Auf Dividendenjagd in Wien
Fünf heimische Konzerne mit Renditen von mehr als 4,5 %.
Michael Kordovsky. Österreich ist in der Tat ein Land der Dividenden. Doch sollte man nicht nur nach der reinen Höhe der Dividendenrendite vorgehen, sondern zwei Dinge beachten: Einerseits eine positive Wertentwicklung in den vergangenen fünf Jahren von mindestens 10 % und andererseits ein Maß an Ertragskontinuität, damit eine Dividendenrendite von 4,5 % problemlos aus Gewinn und Cashflow finanziert werden kann. Mit dieser einfachen Selektion können Anleger mit einer hohen Wahrscheinlichkeit größere Enttäuschungen vermeiden.
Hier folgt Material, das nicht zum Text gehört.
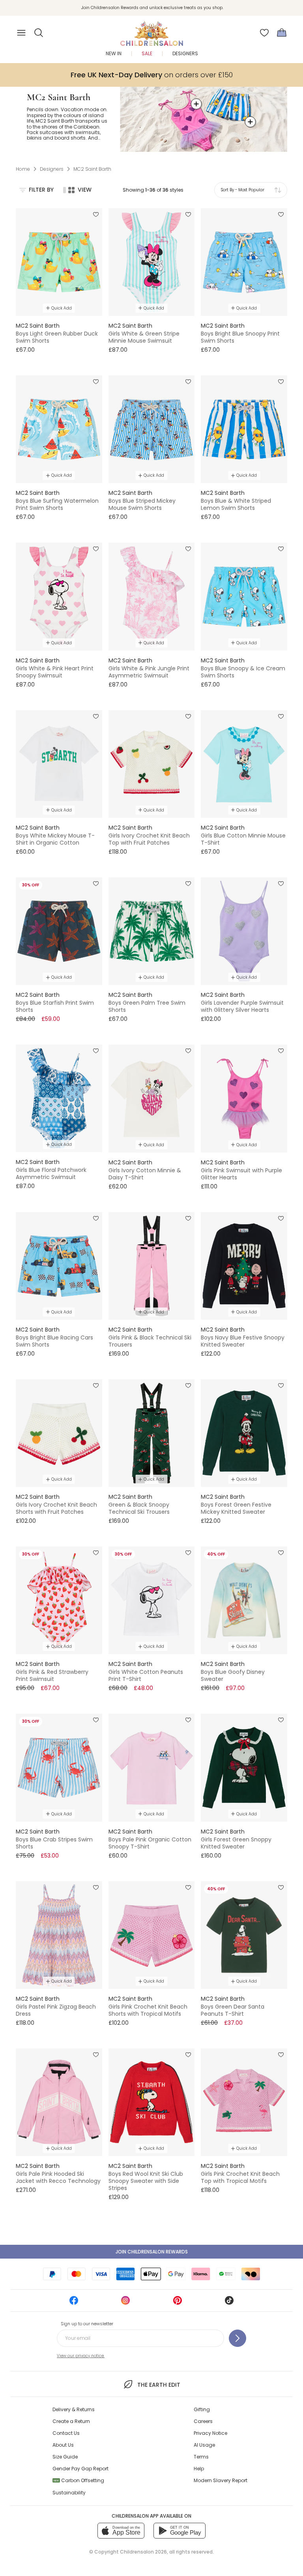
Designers (185, 53)
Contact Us (66, 2433)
Wichtig ist noch, dass man innerhalb seines Portfolios zumindest auf vier bis fünf Dividendentitel setzt, um eine gewisse Streuung zu erreichen. In diesem abgesteckten Rahmen kommen nachstehende Werte in Frage.
Hochprozentige OMV-Aktie
Die OMV ist von der Höhe her der Dividendenkaiser: Für die Jahre 2022 und 2023 lag die Dividende bei 5,05 Euro/Aktie, und trotz rückläufiger Öl- und Gaspreise wurden für 2024 noch immer 4,75 Euro /Aktie ausgeschüttet, woraus bei einem Kurs von 46,98 Euro eine Dividendenrendite von 10,1 % resultiert.
In den Jahren 2020 bis 2024 betrug der Cashflow pro Aktie ein Vielfaches der Dividendenausschüttungen und der Gewinn pro Aktie lag im Durchschnitt dieses Zeitraums ebenfalls darüber. Laut Finanzen.net-Konsens rechnen Analysten zwar zwischendurch mit einer leichten Dividendenkürzung auf 4,34 Euro für 2025, aber mit graduellen Anhebungen auf 5,05 Euro bis 2028. Doch selbst bei nur 4 Euro läge eine Dividendenrendite bei 8,5 %.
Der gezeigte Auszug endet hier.